Proteinuria refers to abnormal urinary excretion of protein. Detection of proteinuria is important. It is associated with renal and cardiovascular disease; it identifies diabetic patients at risk of nephropathy and other micro vascular complications; and it predicts end organ damage in hypertensive patients. Although proteinuria may arise through various mechanisms, it is most often an indication of abnormal glomerular function.
The glomerular basement membrane through which blood is filtered does not usually allow passage of albumin and large proteins, and proteinuria is most often due to abnormally ‘leaky’ glomeruli. The extent of this ‘leakiness’ varies enormously. When patients become hypoproteinaemic and hypoalbuminaemic due to excessive proteinuria, the normal balance of osmotic and hydrostatic forces at capillary level is disturbed, leading to loss of fluid into the interstitial space (edema).
Some proteins are so small that, unlike albumin and other larger proteins; they pass through the glomerulus freely.

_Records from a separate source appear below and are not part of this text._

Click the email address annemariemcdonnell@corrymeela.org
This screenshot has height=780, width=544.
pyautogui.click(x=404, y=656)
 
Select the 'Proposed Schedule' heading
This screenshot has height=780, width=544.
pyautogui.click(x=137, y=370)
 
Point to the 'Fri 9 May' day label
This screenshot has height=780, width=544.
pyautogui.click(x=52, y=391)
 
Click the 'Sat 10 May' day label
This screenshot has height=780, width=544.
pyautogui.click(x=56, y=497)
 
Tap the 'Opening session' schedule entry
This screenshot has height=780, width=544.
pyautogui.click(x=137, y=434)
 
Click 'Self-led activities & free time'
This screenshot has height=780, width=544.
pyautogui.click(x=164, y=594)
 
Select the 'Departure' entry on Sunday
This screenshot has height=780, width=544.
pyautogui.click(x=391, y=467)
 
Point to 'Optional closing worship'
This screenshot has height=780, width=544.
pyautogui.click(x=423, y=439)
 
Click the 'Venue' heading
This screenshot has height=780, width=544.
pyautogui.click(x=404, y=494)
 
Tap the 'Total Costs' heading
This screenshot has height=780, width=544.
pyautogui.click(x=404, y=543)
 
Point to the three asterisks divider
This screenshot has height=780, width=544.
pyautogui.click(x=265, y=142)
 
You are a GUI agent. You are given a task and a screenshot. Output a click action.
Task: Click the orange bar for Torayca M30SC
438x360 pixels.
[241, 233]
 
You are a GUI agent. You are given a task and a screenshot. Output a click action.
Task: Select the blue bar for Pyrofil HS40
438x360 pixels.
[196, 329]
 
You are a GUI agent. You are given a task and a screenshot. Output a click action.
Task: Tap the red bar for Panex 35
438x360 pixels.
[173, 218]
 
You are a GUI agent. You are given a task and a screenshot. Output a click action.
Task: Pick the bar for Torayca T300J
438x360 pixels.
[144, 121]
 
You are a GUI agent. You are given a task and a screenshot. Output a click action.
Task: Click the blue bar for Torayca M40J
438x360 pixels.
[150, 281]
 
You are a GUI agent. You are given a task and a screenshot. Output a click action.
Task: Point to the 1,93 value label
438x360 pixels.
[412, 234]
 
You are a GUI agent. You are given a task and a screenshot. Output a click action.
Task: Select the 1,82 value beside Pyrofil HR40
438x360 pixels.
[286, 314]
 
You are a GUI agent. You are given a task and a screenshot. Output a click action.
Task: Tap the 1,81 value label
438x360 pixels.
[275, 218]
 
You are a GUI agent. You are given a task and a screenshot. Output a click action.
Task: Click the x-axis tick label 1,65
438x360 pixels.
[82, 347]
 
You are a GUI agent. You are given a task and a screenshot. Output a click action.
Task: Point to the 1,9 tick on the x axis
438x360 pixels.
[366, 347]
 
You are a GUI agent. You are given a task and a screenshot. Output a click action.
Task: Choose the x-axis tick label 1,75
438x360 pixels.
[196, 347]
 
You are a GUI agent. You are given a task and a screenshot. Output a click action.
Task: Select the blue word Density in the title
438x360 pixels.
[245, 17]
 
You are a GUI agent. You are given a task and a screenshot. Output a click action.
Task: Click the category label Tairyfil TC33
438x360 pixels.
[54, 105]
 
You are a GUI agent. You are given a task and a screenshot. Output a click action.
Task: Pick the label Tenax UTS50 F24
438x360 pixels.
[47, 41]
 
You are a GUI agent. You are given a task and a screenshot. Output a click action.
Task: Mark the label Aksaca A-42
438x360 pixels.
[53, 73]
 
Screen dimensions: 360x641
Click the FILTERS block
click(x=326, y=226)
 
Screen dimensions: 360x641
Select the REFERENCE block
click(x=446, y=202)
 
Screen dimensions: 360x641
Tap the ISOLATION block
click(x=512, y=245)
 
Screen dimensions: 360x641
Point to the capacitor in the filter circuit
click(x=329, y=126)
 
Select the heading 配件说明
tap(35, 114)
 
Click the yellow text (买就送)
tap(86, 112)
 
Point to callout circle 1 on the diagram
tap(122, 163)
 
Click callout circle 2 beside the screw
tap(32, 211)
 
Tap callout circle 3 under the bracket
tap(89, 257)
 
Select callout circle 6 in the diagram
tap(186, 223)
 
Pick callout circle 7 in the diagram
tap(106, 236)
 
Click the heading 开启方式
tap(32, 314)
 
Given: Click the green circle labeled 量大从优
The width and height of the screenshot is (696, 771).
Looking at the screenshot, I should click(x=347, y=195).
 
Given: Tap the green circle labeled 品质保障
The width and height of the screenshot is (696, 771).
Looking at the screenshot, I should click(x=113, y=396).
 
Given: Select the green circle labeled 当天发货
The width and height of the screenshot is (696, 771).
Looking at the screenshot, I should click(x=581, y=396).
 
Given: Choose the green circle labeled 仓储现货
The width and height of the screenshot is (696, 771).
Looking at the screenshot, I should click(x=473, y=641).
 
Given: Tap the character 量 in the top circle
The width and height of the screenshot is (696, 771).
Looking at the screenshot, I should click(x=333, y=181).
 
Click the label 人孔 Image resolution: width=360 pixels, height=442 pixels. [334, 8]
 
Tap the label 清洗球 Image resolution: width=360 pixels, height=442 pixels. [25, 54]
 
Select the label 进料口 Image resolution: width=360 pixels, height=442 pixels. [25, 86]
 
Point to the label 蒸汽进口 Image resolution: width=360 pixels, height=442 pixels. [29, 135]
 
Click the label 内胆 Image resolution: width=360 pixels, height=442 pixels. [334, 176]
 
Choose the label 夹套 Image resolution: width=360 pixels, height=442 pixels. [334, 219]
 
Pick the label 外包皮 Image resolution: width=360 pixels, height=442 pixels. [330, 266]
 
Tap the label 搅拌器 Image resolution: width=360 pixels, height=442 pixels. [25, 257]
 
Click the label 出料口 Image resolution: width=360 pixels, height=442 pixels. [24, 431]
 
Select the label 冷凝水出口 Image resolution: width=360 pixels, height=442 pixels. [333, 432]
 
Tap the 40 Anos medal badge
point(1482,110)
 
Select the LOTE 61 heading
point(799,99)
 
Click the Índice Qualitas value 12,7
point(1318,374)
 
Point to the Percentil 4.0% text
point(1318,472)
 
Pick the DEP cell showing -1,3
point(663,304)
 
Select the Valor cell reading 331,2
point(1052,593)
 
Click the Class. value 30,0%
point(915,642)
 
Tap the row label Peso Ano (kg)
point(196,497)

The best-known examples are beta-2-microglobulin and alpha-1- microglobulin. Others include retinol-binding protein and N-acetylglucosaminidase. If these proteins are detected in excess in the urine, this reflects tubular rather than glomerular dysfunction, i.e. an inability of the renal tubules to reabsorb them.
RISK FACTORS: Additional proteinuria risk factors include; Diabetes, Obesity, Advanced age (over 65), Family history of kidney disease, Preeclampsia (high blood pressure and proteinuria in pregnancy), Race and ethnicity etc.
PRECAUTIONS AND TREATMENT:
The primary treatment for proteinuria will be to control both blood pressure and blood glucose levels, which may be achieved through lifestyle changes and could include taking additional medication and low protein diet on regular basis.